Yes, I think it was because I provided a link to a scientific paper that I have written and that describes the experimental protocol. It is completely redundant so I could be removed


I was struggling with a similar question and found this discussion for interacting categorical smooths (r - mgcv GAM: more than one variable in `by` argument (smooth varying by more than 1 factor) - Stack Overflow) using the interaction() function, which up until now I did not know existed. Seemed to work fine for my model, I haven’t found any apparent issues so far; it did in fact generate four distinct smooths from two binary predictors with interaction.

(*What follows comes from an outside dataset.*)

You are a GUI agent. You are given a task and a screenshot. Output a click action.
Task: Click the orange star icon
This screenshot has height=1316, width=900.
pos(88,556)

So perhaps try something like performance ~ 1 + course*day + s(sectionIndex, by = interaction(course,day)) + (1|bib), as the specification for the population smooth. I suspect in this case that you will also want subject-specific smooths, if you have observations across time for each subject. The subject-level intercepts will not handle variation in the smooths by subject.


Thank you @AWoodward . I didn’t know about the interaction() function. I need to Invest some time to understand it, but it seems to be what I am looking for. To get a subject-specific smooth in brms, you would suggest something like:

performance ~ 1 + course*day + s(sectionIndex, by = interaction(course,day)) + (1 + s(sectionIndex)   | bib)


performance ~ 1 + course*day + s(sectionIndex, by = interaction(course,day)) + (1 + s(sectionIndex) * course * day  | bib)

I guess the formula is not correct., but your answer pointed me in the right direction :)

Try this paper for various specifications of hierarchical smooth terms (Hierarchical generalized additive models in ecology: an introduction with mgcv [PeerJ]), it’s focussed on mgcv but the brms implementation is practically equivalent.


@AWoodward Thanks for your help. After some time thinking about my data, I think I will try.

brm(bf(performance ~ day + s(sectionIndex, by= day, k=50) + s(sectionIndex, bib, bs="fs", m=1 ) + ( 1 | bib) )) 

Notice I have ignored the Course factor this time. The courses in my experiment are really different, and I am not comparing them. I am only exploring the change that occured from baseline to retention in each of the course, which is information that is included in the day factor. So I fit a seperate model for each course.

I have tried to fit a GI model from the paper you suggested.

Does my formula look reasonable?

The participants (bib) came from different ski academies, and performed the experiment in different groups. Thus, they also experienced different snow conditions. Therefore I want to add another random intercept effect for the ski academies, like this (1 | skiacademy).

Hard to say without seeing goodness-of-fit information etc. or understanding the variables well, but definitely looks realistic. I’d interpret this as a global smooth function of sectionIndex with shape varying across day, and a smooth function of sectionIndex varying by bib but with common wiggliness. I presume that you do not have the same subjects being observed on different days.

It should be feasible to add more grouping levels. So you could have sectionIndex varying by skiacademy using the bs = fs basis, and then another term for bib within skiacademy also with bs = fs. In principle this behaves analogously to multiple grouping levels for parameters, as in hierarchical linear models ;there is partial pooling at each level, but for functions rather than parameters.

Thanks for a detailed and clear answer. That’s something that I want.

In fact, I have the same subjects observed on different days.